### [Extract]
The character’s complexity turns not on his personal blights, but on his delusional understanding of how they reverberate. He’s not really a good guy; he’s not wholeheartedly bad either. Judgment, therefore, weighs the evils with the triumphs, making the acceptance of such an individual a puzzling matter for interpretation.

And according to Washington, the film leaves it simply at that.

 “I don’t like waving the flag,” he explains. “It’s like when people say, ‘Well, what do you want people to get from this movie?’ I say, ‘Well it depends on what they bring to it’…I don’t try to decide what people should get from it or why. I don’t do a part for those kinds of reasons.”

Flight examines how firmly the public will stand by its hero, and whether the desire for leadership surpasses the necessity for law enforcement. It’s a query on the division of judgment, and God’s presence in a world of human conviction. Beyond the principal storyline, Washington must deal with a growing tree of unwanted circumstances: death, enablers, a broken family and the desire to repair life without using proper tools.

For a veteran star like Washington, however, it’s merely another day at work.

“Tough spots for me are pictures I don’t want to be on,” the actor jokes. “If you’re on the movie, it’s like the third day, and you go, ‘How many days we been shooting?’ ‘Three.’ ‘How many days we got to go?’ ‘117.’ That’s a tough movie for me.”

He adds, “This was an adventure. I mean, first of all, like I said, starting with the screenplay, the collaboration with the filmmaker; getting the chance to fly around in a flight simulator…hanging upside down in a plane; playing a drunk.”

The picture was directed by Robert Zemeckis, a filmmaker whose resume includes movies like Back to the Future, Castaway, and Forrest Gump, and who, until this project, has been focused more on stop-motion pictures. It’s Zemeckis’ first collaboration with Washington, and a flick many film critics are already predicting will earn significant attention during Oscar season. In a way, the endeavor capitalizes on current ethos in America, where those once glorified have abruptly fallen from grace, and consequently, the public seeks a replacement. Similarly, Washington’s character faces unraveling scrutiny for his poor decisions, but banks on society’s willingness to turn a blind eye.

### [Things to do]
1 > Copy out the records word for word, from their first line through the line containing "Open the @Github".
2 > Pick up the article on the film Flight from the point where it stops, and keep writing.

### [Data provided]
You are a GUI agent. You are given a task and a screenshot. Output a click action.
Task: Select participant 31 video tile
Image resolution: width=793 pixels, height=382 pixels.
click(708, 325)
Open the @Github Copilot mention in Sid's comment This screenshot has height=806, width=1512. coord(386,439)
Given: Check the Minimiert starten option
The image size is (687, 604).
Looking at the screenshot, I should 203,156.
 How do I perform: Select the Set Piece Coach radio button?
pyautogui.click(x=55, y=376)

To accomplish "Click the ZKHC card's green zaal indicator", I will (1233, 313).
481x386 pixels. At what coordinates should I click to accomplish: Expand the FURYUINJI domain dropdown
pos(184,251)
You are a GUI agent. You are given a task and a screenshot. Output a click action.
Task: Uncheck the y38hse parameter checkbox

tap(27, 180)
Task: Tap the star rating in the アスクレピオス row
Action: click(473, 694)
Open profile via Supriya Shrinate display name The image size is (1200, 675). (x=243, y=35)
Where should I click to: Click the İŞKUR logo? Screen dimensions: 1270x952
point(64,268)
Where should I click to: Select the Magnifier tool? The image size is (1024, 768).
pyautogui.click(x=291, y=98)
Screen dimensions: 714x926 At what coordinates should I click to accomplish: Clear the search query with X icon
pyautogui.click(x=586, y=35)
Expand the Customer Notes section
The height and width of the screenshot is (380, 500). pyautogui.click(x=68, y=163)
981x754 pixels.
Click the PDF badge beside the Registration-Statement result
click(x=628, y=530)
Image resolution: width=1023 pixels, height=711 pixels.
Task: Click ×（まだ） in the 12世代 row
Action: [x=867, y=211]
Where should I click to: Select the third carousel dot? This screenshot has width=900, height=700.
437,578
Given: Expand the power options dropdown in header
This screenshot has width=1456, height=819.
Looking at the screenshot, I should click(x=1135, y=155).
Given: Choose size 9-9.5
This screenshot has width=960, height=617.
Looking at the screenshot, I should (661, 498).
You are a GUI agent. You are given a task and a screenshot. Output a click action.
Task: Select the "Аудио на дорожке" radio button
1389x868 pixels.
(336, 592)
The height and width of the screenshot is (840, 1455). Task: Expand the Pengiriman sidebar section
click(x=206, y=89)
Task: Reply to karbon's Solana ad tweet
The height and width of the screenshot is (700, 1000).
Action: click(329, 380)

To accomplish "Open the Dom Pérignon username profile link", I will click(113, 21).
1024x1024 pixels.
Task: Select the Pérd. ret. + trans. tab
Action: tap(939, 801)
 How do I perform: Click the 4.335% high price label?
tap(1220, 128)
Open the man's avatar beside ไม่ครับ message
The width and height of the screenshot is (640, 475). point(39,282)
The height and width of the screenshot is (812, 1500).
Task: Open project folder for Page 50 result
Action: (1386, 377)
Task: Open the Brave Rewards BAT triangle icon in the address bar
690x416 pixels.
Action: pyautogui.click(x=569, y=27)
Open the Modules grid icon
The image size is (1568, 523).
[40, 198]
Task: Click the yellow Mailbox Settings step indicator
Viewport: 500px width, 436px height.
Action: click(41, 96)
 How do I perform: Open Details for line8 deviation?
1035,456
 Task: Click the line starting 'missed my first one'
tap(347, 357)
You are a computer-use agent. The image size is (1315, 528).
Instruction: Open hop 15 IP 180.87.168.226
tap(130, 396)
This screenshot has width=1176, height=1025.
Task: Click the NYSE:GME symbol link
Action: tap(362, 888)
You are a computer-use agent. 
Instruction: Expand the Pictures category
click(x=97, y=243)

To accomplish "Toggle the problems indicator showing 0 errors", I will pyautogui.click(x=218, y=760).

### [Answers in order]
1 >
You are a GUI agent. You are given a task and a screenshot. Output a click action.
Task: Select participant 31 video tile
Image resolution: width=793 pixels, height=382 pixels.
click(708, 325)
Open the @Github Copilot mention in Sid's comment This screenshot has height=806, width=1512. coord(386,439)

2 >
“Everybody was covering their own behinds is what it was – the pilots, the airlines,” he says, describing the fallout from the plane crash in the movie. “They thought he was a great hero…They needed one in order to fulfill their own agenda.”

Click here to see a slideshow of Denzel’s 10 greatest movie roles

What may be most compelling is Whitaker’s fluctuating system of self-appraisal, and Washington’s journey in constructing those superficial and underlying layers of his character’s flaws. As an actor, Washington remembers a more painful moment of the performance when he confronts the son he’s essentially abandoned.

He notes, “I’ve gotten into wrestling matches with my son, not the same circumstance, but you’re raw. It’s just raw. Your nerves are raw, so that sticks out.”

Vivid and endearing, Washington’s made authenticity a common attribute to the creative juggernaut he’s become as an actor, from gangsters to revolutionaries, martyrs to prophets. He was inflamed as Rubin “Hurricane” Carter in The Hurricane; vengeful and calculated as Frank Lucas in American Gangster; and undeniably brutal as Detective Alonzo Harris in Training Day.

No subject matter seems beneath the reach of Washington’s hearty grasp; thus he has successfully been able to portray even real-life figures in ways others struggle to accomplish, notably that of Malcolm X.

Twenty years after the release of Spike Lee’s acclaimed movie, Washington remains constantly on the rise, shelling out another high-caliber performance in Flight that could award him his third Oscar.

“Wow, it’s been 20 years [since Malcolm X],” Washington replies when reminded of the anniversary. “I was 12 when I made that film!”